Some who attended the performance later questioned whether the
awkward key justified some of the language which was heard coming
from the stage during softer passages of the fugue. However, one
member of the audience, who had sent his children out of the room
by the midway point of the fugue, had a valid point when he
commented over the music and extemporaneous remarks of Mr. Kropp
that the workman who had greased the stool might have done better
to use some of the grease on the second octave D.
Indeed, Mr. Kropp's stool had more than enough grease and
during one passage in which the music and lyrics were both
particularly violent, Mr. Kropp was turned completely around.
Whereas before his remarks had been aimed largely at the piano
and were therefore somewhat muted, to his surprise and that of
those in the chamber music room he found himself addressing
himself directly to the audience.
BUT SUCH THINGS do happen, and the person who began to laugh
deserves to be severely reprimanded for this undignified
behavior. Unfortunately, laughter is contagious, and by the time
it had subsided and the audience had regained its composure Mr.
Kropp appeared somewhat shaken. Nevertheless, he swiveled
himself back into position facing the piano and, leaving the D
Major Fugue unfinished, commenced on the Fantasia and Fugue in G
Why the concert grand piano's G key in the third octave chose
that particular time to begin sticking I hesitate to guess.
However, it is certainly safe to say that Mr. Kropp himself did
nothing to help matters when he began using his feet to kick the
lower portion of the piano instead of operating the pedals as is
generally done.

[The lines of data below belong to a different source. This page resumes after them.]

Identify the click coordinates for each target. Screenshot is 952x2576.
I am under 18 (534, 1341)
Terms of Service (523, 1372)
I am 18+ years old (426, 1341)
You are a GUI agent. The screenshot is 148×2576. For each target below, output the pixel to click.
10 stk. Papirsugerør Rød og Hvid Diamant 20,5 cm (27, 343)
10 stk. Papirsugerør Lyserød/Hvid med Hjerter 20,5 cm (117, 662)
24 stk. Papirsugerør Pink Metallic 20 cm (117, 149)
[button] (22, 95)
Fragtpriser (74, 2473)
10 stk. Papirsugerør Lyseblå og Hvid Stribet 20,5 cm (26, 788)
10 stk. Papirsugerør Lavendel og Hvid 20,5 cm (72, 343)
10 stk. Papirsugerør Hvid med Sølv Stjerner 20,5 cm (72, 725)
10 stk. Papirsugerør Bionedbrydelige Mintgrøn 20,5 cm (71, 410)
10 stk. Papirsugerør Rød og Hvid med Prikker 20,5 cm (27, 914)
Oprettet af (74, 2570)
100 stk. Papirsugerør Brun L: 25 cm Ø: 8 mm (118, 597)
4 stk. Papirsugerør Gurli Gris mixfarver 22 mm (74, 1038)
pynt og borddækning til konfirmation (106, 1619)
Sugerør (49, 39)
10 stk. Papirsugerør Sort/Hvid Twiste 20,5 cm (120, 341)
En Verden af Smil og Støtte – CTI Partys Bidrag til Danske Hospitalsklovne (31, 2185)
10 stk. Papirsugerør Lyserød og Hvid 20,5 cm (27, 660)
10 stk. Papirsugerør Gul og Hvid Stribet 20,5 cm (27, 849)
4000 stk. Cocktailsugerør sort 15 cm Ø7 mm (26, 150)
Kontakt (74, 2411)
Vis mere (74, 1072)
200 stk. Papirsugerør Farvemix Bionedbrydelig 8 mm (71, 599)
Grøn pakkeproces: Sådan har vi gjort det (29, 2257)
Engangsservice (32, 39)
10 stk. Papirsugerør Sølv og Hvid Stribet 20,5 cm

Possibly it was this jarring or the un-Bach-like
hammering to which the sticking keyboard was being subjected.
Something caused the right front leg of the piano to buckle
slightly inward, leaving the entire instrument listing at
approximately a 35-degree angle from that which is normal. A
gasp went up from the audience, for if the piano had actually
fallen several of Mr. Kropp's toes if not both his feet, would
surely have been broken.
It was with a sigh of relief therefore, that the audience saw
Mr. Kropp slowly rise from his stool and leave the stage. A few
men in the back of the room began clapping and when Mr. Kropp
reappeared a moment later it seemed he was responding to the
ovation. Apparently, however, he had left to get a red-handled
fire ax which was hung back stage in case of fire, for that was
what was in his hand.
MY FIRST REACTION at seeing Mr. Kropp begin to chop at the
left leg of the grand piano was that he was attempting to make it
tilt at the same angle as the right leg and there by correct the
list. However, when the weakened legs finally collapsed
altogether with a great crash and Mr. Kropp continued to chop, it
became obvious to all that he had no intention of going on with
the concert. The ushers, who had heard the snapping of piano
wires and splintering of sounding board from the dining room,
came rushing in and, with the help of the hotel manager, two
Indian watchmen and a passing police corporal, finally succeeded
in disarming Mr. Kropp and dragging him off the stage.